*Extract to read:*

--- BEGIN ---

CASE OF SLAWINSKI v. POLAND (European Court of Human Rights) Application no. 61039/16

Last Updated on April 16, 2021 by LawEuro

INTRODUCTION. The case concerns the unreasonable length of the criminal proceedings against the applicant and lack of an effective remedy to complain thereof.

FIRST SECTION
CASE OF SŁAWIŃSKI v. POLAND
(Application no. 61039/16)
JUDGMENT
STRASBOURG
15 April 2021

This judgment is final but it may be subject to editorial revision.

In the case of Sławiński v. Poland,

The European Court of Human Rights (First Section), sitting as a Committee composed of:

Krzysztof Wojtyczek, President,
Erik Wennerström,
Ioannis Ktistakis, judges,
and Liv Tigerstedt, Deputy Section Registrar,

Having regard to:

the application (no. 61039/16) against the Republic of Poland lodged with the Court under Article 34 of the Convention for the Protection of Human Rights and Fundamental Freedoms (“the Convention”) by a Polish national, Mr Mariusz Grzegorz Sławiński (“the applicant”), on 11 October 2016;

the decision to give notice to the Polish Government (“the Government”) of the complaints concerning the unreasonable length of the criminal proceedings and right to an effective remedy;

the parties’ observations;

Having deliberated in private on 16 March 2021,

Delivers the following judgment, which was adopted on that date:

INTRODUCTION

1. The case concerns the unreasonable length of the criminal proceedings against the applicant and lack of an effective remedy to complain thereof.

THE FACTS

2. The applicant was born in 1958 and lives in Gniewkowo.

3. The Polish Government (“the Government”) were represented by their Agent, Ms J. Chrzanowska and subsequently by Mr J. Sobczak, of the Ministry of Foreign Affairs.

4. The facts of the case, as submitted by the parties, may be summarised as follows.

I. Criminal proceedings

5. In 2001 the Toruń District Prosecutor started an investigation into allegedly fraudulent activity of the applicant’s company dealing with vindication of debts. The applicant and his business partner allegedly failed to transmit to a bank several hundreds of monthly instalment payments which they had received from individuals who had contracted consumption loans. On 26 February 2002 the applicant was charged with fraud and the prosecutor decided to place him under police supervision.

6. On 24 June 2002 the applicant and one co-accused were indicted before the Toruń District Court.

7. The trial court held the first hearing on 4 December 2003. Afterwards, the court held hearings at regular intervals; in total about 100 hearings took place. By 7 March 2006 the Toruń District Court had heard over 300 witnesses listed in the bill of indictment.

8. On 30 October 2013 the Toruń District Court gave judgment. The applicant was found guilty of having defrauded payments he had received from over 300 persons. He was sentenced to one year and eight months’ imprisonment, suspended on probation, and a fine. The applicant was served with the written reasons for the judgment on 23 April 2013; on 7 May 2013 he lodged an appeal.

9. On 23 October 2014 the Toruń Regional Court quashed the judgment and remitted the case.

--- END ---

*Recorded data:*
--- BEGIN ---

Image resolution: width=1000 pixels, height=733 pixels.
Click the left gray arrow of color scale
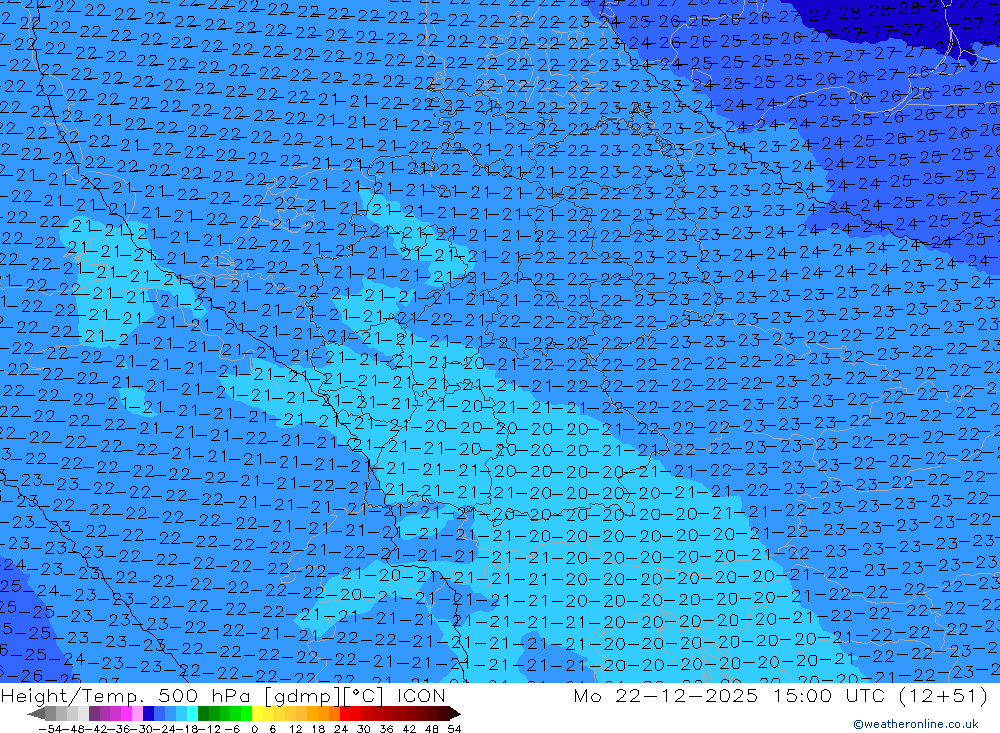click(36, 714)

--- END ---

*Exercise brief:* Reproduce the part of the Sławiński v. Poland judgment starting at "2. The applicant" and ending at "of Foreign Affairs.". The lines after the judgment were taken from a separate source.

*Answer for this exercise:*
2. The applicant was born in 1958 and lives in Gniewkowo.

3. The Polish Government (“the Government”) were represented by their Agent, Ms J. Chrzanowska and subsequently by Mr J. Sobczak, of the Ministry of Foreign Affairs.